** Opening Recorded data block **

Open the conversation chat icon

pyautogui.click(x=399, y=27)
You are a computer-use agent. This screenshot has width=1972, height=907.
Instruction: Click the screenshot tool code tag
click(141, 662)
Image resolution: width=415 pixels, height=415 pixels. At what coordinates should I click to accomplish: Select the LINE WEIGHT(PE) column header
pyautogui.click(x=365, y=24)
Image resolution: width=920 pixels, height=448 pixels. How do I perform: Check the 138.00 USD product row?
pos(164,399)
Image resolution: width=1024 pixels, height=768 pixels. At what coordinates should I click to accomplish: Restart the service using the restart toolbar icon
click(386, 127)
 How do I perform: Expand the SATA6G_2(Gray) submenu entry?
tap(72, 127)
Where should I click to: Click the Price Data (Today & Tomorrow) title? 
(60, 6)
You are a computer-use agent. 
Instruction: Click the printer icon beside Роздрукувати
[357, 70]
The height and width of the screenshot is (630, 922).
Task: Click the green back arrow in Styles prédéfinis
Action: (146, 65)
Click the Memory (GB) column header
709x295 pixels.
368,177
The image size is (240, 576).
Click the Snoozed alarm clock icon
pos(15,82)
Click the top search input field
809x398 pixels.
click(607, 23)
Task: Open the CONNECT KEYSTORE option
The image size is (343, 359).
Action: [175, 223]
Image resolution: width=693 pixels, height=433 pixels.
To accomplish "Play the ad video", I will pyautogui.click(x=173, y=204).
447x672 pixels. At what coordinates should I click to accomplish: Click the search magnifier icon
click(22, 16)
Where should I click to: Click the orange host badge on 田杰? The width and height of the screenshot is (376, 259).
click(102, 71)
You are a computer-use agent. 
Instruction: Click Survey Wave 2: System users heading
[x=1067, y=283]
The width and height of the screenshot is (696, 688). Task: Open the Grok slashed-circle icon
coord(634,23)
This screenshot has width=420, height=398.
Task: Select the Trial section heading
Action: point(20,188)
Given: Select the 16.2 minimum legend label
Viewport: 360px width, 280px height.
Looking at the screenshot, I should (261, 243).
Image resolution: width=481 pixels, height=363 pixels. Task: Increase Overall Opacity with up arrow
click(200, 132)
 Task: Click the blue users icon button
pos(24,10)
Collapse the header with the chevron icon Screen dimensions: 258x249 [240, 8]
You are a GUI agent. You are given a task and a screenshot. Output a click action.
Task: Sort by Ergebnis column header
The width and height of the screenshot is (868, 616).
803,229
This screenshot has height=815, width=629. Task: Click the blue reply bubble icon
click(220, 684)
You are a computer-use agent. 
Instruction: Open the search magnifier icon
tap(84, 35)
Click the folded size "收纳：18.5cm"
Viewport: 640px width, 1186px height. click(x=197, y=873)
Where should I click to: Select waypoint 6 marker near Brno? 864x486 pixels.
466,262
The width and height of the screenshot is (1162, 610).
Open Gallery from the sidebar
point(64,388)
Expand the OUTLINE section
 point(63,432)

** Closing Recorded data block **

▶ [About this task] Please print all the data again exactly as given.

▶ [Completed exercise]
Open the conversation chat icon

pyautogui.click(x=399, y=27)
You are a computer-use agent. This screenshot has width=1972, height=907.
Instruction: Click the screenshot tool code tag
click(141, 662)
Image resolution: width=415 pixels, height=415 pixels. At what coordinates should I click to accomplish: Select the LINE WEIGHT(PE) column header
pyautogui.click(x=365, y=24)
Image resolution: width=920 pixels, height=448 pixels. How do I perform: Check the 138.00 USD product row?
pos(164,399)
Image resolution: width=1024 pixels, height=768 pixels. At what coordinates should I click to accomplish: Restart the service using the restart toolbar icon
click(386, 127)
 How do I perform: Expand the SATA6G_2(Gray) submenu entry?
tap(72, 127)
Where should I click to: Click the Price Data (Today & Tomorrow) title? 
(60, 6)
You are a computer-use agent. 
Instruction: Click the printer icon beside Роздрукувати
[357, 70]
The height and width of the screenshot is (630, 922).
Task: Click the green back arrow in Styles prédéfinis
Action: (146, 65)
Click the Memory (GB) column header
709x295 pixels.
368,177
The image size is (240, 576).
Click the Snoozed alarm clock icon
pos(15,82)
Click the top search input field
809x398 pixels.
click(607, 23)
Task: Open the CONNECT KEYSTORE option
The image size is (343, 359).
Action: [175, 223]
Image resolution: width=693 pixels, height=433 pixels.
To accomplish "Play the ad video", I will pyautogui.click(x=173, y=204).
447x672 pixels. At what coordinates should I click to accomplish: Click the search magnifier icon
click(22, 16)
Where should I click to: Click the orange host badge on 田杰? The width and height of the screenshot is (376, 259).
click(102, 71)
You are a computer-use agent. 
Instruction: Click Survey Wave 2: System users heading
[x=1067, y=283]
The width and height of the screenshot is (696, 688). Task: Open the Grok slashed-circle icon
coord(634,23)
This screenshot has width=420, height=398.
Task: Select the Trial section heading
Action: point(20,188)
Given: Select the 16.2 minimum legend label
Viewport: 360px width, 280px height.
Looking at the screenshot, I should (261, 243).
Image resolution: width=481 pixels, height=363 pixels. Task: Increase Overall Opacity with up arrow
click(200, 132)
 Task: Click the blue users icon button
pos(24,10)
Collapse the header with the chevron icon Screen dimensions: 258x249 [240, 8]
You are a GUI agent. You are given a task and a screenshot. Output a click action.
Task: Sort by Ergebnis column header
The width and height of the screenshot is (868, 616).
803,229
This screenshot has height=815, width=629. Task: Click the blue reply bubble icon
click(220, 684)
You are a computer-use agent. 
Instruction: Open the search magnifier icon
tap(84, 35)
Click the folded size "收纳：18.5cm"
Viewport: 640px width, 1186px height. click(x=197, y=873)
Where should I click to: Select waypoint 6 marker near Brno? 864x486 pixels.
466,262
The width and height of the screenshot is (1162, 610).
Open Gallery from the sidebar
point(64,388)
Expand the OUTLINE section
 point(63,432)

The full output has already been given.